Look below for the line containing "Explore Categories (20, 2504)" and the line containing "Contacts (15, 2516)"; repeat exactly those two lines and all lines between them, and nothing else.

==== RECORD EXTRACTS ====

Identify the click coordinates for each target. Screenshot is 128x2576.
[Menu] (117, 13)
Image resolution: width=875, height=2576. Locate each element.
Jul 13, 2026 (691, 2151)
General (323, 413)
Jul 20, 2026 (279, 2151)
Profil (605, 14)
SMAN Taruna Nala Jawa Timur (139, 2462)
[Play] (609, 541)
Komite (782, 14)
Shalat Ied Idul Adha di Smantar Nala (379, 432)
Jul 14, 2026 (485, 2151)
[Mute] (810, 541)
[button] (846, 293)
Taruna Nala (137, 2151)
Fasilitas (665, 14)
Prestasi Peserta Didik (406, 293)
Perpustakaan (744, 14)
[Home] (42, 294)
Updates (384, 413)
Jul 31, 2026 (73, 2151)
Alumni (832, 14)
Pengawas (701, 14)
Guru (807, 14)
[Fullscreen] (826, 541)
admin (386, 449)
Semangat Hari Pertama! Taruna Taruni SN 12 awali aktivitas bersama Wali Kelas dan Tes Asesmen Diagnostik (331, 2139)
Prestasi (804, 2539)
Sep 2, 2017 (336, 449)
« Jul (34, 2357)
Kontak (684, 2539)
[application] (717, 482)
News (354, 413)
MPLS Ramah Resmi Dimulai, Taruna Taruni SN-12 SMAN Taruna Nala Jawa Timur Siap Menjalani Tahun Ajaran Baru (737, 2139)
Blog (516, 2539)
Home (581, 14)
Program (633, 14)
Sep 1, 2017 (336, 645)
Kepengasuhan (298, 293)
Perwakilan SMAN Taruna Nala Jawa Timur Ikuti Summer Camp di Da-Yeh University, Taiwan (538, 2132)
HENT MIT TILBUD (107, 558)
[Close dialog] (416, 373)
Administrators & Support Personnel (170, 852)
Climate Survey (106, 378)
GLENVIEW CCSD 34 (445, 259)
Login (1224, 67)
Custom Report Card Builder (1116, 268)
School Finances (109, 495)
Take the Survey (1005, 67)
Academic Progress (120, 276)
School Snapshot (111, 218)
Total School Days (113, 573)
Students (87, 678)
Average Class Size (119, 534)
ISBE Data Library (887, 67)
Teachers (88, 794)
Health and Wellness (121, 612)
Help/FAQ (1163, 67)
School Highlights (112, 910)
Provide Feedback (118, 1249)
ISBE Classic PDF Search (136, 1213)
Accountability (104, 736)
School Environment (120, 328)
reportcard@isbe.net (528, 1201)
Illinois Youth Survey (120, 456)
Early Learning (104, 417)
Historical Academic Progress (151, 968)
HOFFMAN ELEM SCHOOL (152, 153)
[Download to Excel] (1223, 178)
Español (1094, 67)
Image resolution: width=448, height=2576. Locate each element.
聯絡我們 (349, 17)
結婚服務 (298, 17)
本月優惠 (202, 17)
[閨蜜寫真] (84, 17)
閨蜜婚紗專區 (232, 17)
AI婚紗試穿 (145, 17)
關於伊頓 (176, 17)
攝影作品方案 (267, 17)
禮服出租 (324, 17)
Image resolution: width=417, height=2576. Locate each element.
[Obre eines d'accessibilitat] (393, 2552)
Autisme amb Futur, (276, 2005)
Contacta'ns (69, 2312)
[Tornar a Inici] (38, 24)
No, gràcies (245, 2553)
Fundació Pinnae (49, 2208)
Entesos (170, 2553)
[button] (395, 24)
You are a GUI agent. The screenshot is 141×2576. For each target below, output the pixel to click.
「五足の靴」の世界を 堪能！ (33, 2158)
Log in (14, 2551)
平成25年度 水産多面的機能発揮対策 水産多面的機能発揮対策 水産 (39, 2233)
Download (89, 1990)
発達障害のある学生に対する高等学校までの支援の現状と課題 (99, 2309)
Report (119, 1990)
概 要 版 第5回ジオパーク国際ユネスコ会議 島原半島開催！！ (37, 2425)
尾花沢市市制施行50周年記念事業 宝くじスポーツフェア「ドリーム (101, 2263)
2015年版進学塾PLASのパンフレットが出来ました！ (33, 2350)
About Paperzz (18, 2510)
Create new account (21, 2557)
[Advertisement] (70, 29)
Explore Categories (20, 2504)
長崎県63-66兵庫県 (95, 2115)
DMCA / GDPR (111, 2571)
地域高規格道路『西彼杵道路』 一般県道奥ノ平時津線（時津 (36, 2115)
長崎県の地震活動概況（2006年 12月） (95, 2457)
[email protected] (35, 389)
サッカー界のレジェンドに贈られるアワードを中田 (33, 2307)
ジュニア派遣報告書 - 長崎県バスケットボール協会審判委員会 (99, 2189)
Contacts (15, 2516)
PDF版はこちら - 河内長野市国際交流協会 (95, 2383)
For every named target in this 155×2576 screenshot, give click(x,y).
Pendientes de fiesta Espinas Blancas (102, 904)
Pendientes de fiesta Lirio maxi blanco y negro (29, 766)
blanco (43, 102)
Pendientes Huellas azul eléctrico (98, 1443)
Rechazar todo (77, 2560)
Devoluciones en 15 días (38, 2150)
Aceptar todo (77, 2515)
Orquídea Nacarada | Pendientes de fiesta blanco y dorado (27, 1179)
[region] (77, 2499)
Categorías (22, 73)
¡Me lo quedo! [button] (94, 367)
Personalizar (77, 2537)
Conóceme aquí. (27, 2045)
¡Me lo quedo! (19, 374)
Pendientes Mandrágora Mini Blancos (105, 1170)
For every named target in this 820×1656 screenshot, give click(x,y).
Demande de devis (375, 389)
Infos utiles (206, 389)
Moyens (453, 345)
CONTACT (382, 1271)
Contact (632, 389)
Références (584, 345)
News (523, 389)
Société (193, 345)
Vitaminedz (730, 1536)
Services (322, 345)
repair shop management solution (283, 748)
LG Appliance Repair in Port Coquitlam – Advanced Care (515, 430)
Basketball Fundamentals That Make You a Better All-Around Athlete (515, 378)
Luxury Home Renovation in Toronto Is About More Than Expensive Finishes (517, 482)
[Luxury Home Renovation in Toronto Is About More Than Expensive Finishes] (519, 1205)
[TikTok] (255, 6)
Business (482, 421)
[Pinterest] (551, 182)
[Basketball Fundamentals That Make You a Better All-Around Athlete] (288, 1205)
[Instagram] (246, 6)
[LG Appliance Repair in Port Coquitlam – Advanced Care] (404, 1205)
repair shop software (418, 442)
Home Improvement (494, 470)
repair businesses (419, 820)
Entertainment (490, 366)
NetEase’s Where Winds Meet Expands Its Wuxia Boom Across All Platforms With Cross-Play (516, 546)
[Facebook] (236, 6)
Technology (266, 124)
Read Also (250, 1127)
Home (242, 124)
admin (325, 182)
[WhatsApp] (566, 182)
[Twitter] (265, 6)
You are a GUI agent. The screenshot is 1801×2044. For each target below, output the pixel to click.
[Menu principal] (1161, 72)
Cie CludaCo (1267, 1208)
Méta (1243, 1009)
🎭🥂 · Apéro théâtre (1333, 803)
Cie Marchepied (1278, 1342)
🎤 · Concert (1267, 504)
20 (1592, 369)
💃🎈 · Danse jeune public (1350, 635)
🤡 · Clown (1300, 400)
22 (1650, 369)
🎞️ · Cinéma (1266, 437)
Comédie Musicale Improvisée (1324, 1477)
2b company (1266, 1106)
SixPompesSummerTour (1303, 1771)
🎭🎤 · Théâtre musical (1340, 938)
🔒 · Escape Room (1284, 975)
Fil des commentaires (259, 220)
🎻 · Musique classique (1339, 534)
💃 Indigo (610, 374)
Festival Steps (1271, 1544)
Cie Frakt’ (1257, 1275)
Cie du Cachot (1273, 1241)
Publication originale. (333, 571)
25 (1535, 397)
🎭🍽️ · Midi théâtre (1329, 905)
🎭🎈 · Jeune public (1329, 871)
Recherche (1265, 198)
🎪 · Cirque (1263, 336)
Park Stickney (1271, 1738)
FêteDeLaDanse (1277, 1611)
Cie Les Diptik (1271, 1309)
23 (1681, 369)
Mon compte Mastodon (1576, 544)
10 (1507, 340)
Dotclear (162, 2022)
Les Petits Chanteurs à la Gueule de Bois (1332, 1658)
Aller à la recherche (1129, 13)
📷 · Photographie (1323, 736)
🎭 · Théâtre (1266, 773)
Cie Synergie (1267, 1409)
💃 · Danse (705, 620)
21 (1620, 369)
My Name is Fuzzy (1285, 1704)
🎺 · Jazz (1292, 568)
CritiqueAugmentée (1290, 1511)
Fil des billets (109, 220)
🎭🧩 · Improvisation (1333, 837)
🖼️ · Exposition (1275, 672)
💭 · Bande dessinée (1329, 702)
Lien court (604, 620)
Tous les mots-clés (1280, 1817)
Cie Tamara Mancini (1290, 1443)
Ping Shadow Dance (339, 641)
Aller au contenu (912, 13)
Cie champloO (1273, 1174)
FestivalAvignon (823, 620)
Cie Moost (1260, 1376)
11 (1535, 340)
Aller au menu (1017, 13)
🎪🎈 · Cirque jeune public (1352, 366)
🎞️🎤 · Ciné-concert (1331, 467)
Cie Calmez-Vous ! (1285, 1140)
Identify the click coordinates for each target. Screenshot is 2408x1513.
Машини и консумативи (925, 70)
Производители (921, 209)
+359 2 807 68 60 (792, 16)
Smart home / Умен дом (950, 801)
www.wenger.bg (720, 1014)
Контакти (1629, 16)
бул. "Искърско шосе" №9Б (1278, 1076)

====

TASK ANSWER ▸
Explore Categories (20, 2504)
長崎県63-66兵庫県 (95, 2115)
DMCA / GDPR (111, 2571)
地域高規格道路『西彼杵道路』 一般県道奥ノ平時津線（時津 (36, 2115)
長崎県の地震活動概況（2006年 12月） (95, 2457)
[email protected] (35, 389)
サッカー界のレジェンドに贈られるアワードを中田 (33, 2307)
ジュニア派遣報告書 - 長崎県バスケットボール協会審判委員会 (99, 2189)
Contacts (15, 2516)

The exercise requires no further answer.